The latest crisis over the North Korean nuclear program erupted last year, when United States intelligence obtained strong evidence that North Korea had secretly developed a uranium enrichment program, which would represent a second track toward the development and production of nuclear weapons. American officials said there was fragmentary evidence of a uranium enrichment effort as far back as the late 1990’s, but much more compelling evidence of such a program came last year, officials said.

This squares with my own reporting, as far it goes. But it begs the question: How much was known about the program? And when?

Last week I spoke to a Clinton administration official who told me that in 1999 and 2000 the US didn’t know the North Koreans had a uranium-enrichment program, per se. But they did have evidence that they were purchasing centrifuge equipment and other hardware that you would use to put such a program together. That would square with this subsequent, unclassified CIA report from 2001 which said North Korea had “been seeking centrifuge-related materials in large quantities to support a uranium enrichment program. It also obtained equipment suitable for use in uranium feed and withdrawal systems.”

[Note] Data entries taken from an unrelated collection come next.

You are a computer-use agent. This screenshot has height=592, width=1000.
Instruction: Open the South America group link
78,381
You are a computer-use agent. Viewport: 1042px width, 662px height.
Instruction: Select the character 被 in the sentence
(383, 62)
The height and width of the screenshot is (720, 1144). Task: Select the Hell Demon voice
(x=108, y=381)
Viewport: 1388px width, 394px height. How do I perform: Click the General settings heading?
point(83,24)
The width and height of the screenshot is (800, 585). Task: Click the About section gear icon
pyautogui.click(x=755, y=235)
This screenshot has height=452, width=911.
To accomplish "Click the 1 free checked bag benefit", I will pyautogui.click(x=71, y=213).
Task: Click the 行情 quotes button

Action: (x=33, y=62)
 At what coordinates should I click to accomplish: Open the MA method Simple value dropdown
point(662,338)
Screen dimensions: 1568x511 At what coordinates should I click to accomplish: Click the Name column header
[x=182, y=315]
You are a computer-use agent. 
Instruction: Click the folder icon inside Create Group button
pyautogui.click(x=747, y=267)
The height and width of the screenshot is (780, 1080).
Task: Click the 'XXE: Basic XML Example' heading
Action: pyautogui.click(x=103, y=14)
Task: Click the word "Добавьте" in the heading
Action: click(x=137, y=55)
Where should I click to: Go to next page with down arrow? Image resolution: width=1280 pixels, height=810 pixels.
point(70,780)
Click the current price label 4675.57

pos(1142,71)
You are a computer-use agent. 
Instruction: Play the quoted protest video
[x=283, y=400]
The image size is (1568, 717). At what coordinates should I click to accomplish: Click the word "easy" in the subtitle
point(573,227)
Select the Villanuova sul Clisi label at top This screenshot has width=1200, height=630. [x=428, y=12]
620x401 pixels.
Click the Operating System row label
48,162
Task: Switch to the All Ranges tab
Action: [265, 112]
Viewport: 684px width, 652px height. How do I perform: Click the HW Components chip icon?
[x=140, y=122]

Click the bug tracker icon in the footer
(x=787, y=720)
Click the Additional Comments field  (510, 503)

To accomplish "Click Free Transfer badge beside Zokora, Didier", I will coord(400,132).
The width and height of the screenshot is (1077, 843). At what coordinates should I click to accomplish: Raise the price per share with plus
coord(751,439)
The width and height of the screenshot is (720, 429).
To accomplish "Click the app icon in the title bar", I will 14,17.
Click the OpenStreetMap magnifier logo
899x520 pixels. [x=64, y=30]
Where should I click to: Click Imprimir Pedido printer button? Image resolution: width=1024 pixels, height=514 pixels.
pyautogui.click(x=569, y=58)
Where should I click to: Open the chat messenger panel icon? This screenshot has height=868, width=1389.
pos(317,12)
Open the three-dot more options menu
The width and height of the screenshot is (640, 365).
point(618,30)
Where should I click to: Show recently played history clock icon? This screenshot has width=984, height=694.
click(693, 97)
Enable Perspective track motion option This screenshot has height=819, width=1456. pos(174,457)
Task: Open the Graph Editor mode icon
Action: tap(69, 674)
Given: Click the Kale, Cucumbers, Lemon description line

The relevant point is this: we didn’t know they had a program, as such. But we knew they were buying all the stuff you’d use to create such a program. Which is to say, we pretty much knew they had a program.

(I was also told that the North Koreans made “an all-out push” to actually get the program started about two years ago, though it wasn’t clear, from what my source told me, whether this acceleration was tied to the turnover in the US administration or for other reasons.)

In any case, what seems very clear is that the US knew of the existence of North Korea’s uranium enrichment program long before October 2002. As The Nelson Report disclosed a couple weeks ago, former members of the Clinton administration say they briefed the incoming administration on this in January 2001. Clearly, over time, more and more information became available. A Post article from last week says administration officials “received conclusive evidence” about the program in July 2002. But given how hardcore the administration is on such issues, presumably they wouldn’t need to get Kim Jong Il’s embossed Uranium-Enrichment Open House invitation in the mail before kicking things into gear.

And thus the question: If it’s been known about for so long, why did it take two years to bring it up with the North Koreans?

I suspect a significant part of the answer is that for a year and a half the White House couldn’t decide whether to engage or confront North Korea. And without resolving that basic question, nothing much could be done at all.

We need to know what the administration knew and when they knew it.